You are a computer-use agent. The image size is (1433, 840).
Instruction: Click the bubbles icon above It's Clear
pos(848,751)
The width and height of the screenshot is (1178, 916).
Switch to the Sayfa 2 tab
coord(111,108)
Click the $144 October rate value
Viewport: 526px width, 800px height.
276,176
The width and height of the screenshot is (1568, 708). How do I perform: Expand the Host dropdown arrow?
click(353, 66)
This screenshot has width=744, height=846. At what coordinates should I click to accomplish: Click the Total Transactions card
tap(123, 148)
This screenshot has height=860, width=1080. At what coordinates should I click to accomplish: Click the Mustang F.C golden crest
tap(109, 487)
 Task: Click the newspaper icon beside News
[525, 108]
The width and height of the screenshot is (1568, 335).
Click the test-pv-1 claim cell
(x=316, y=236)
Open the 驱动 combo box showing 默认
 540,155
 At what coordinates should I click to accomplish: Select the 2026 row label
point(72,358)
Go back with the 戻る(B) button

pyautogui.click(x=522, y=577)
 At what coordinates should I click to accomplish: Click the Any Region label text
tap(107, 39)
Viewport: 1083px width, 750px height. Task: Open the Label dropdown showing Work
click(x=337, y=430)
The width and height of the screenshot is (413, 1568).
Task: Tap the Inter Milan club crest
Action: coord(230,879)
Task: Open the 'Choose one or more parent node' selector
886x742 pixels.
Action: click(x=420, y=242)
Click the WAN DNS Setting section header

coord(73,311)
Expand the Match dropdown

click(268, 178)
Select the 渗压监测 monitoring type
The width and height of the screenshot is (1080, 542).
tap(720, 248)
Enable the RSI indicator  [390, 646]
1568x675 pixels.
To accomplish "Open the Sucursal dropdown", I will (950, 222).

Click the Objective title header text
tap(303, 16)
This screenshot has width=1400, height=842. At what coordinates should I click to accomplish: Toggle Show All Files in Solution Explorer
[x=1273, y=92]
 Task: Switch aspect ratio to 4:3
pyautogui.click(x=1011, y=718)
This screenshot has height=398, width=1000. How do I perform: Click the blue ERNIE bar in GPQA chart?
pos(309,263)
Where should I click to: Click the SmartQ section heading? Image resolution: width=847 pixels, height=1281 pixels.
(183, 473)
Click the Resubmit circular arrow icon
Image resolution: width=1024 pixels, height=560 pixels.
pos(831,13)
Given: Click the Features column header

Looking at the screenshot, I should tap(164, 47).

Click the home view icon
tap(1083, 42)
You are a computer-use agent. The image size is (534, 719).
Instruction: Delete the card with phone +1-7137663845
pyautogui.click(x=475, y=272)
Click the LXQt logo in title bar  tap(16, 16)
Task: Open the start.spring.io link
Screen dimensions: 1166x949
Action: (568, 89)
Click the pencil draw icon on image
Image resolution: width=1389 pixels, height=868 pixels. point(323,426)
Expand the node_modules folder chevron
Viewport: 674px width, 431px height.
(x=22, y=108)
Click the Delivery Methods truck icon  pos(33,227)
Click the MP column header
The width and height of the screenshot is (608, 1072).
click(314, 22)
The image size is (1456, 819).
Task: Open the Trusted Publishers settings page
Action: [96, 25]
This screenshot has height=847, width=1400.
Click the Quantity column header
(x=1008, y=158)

----------

**GIVEN EXERCISE**. Copy every one of the lines above word for word.

**PROBLEM SOLUTION**.
You are a computer-use agent. The image size is (1433, 840).
Instruction: Click the bubbles icon above It's Clear
pos(848,751)
The width and height of the screenshot is (1178, 916).
Switch to the Sayfa 2 tab
coord(111,108)
Click the $144 October rate value
Viewport: 526px width, 800px height.
276,176
The width and height of the screenshot is (1568, 708). How do I perform: Expand the Host dropdown arrow?
click(353, 66)
This screenshot has width=744, height=846. At what coordinates should I click to accomplish: Click the Total Transactions card
tap(123, 148)
This screenshot has height=860, width=1080. At what coordinates should I click to accomplish: Click the Mustang F.C golden crest
tap(109, 487)
 Task: Click the newspaper icon beside News
[525, 108]
The width and height of the screenshot is (1568, 335).
Click the test-pv-1 claim cell
(x=316, y=236)
Open the 驱动 combo box showing 默认
 540,155
 At what coordinates should I click to accomplish: Select the 2026 row label
point(72,358)
Go back with the 戻る(B) button

pyautogui.click(x=522, y=577)
 At what coordinates should I click to accomplish: Click the Any Region label text
tap(107, 39)
Viewport: 1083px width, 750px height. Task: Open the Label dropdown showing Work
click(x=337, y=430)
The width and height of the screenshot is (413, 1568).
Task: Tap the Inter Milan club crest
Action: coord(230,879)
Task: Open the 'Choose one or more parent node' selector
886x742 pixels.
Action: click(x=420, y=242)
Click the WAN DNS Setting section header

coord(73,311)
Expand the Match dropdown

click(268, 178)
Select the 渗压监测 monitoring type
The width and height of the screenshot is (1080, 542).
tap(720, 248)
Enable the RSI indicator  [390, 646]
1568x675 pixels.
To accomplish "Open the Sucursal dropdown", I will (950, 222).

Click the Objective title header text
tap(303, 16)
This screenshot has width=1400, height=842. At what coordinates should I click to accomplish: Toggle Show All Files in Solution Explorer
[x=1273, y=92]
 Task: Switch aspect ratio to 4:3
pyautogui.click(x=1011, y=718)
This screenshot has height=398, width=1000. How do I perform: Click the blue ERNIE bar in GPQA chart?
pos(309,263)
Where should I click to: Click the SmartQ section heading? Image resolution: width=847 pixels, height=1281 pixels.
(183, 473)
Click the Resubmit circular arrow icon
Image resolution: width=1024 pixels, height=560 pixels.
pos(831,13)
Given: Click the Features column header

Looking at the screenshot, I should tap(164, 47).

Click the home view icon
tap(1083, 42)
You are a computer-use agent. The image size is (534, 719).
Instruction: Delete the card with phone +1-7137663845
pyautogui.click(x=475, y=272)
Click the LXQt logo in title bar  tap(16, 16)
Task: Open the start.spring.io link
Screen dimensions: 1166x949
Action: (568, 89)
Click the pencil draw icon on image
Image resolution: width=1389 pixels, height=868 pixels. point(323,426)
Expand the node_modules folder chevron
Viewport: 674px width, 431px height.
(x=22, y=108)
Click the Delivery Methods truck icon  pos(33,227)
Click the MP column header
The width and height of the screenshot is (608, 1072).
click(314, 22)
The image size is (1456, 819).
Task: Open the Trusted Publishers settings page
Action: [96, 25]
This screenshot has height=847, width=1400.
Click the Quantity column header
(x=1008, y=158)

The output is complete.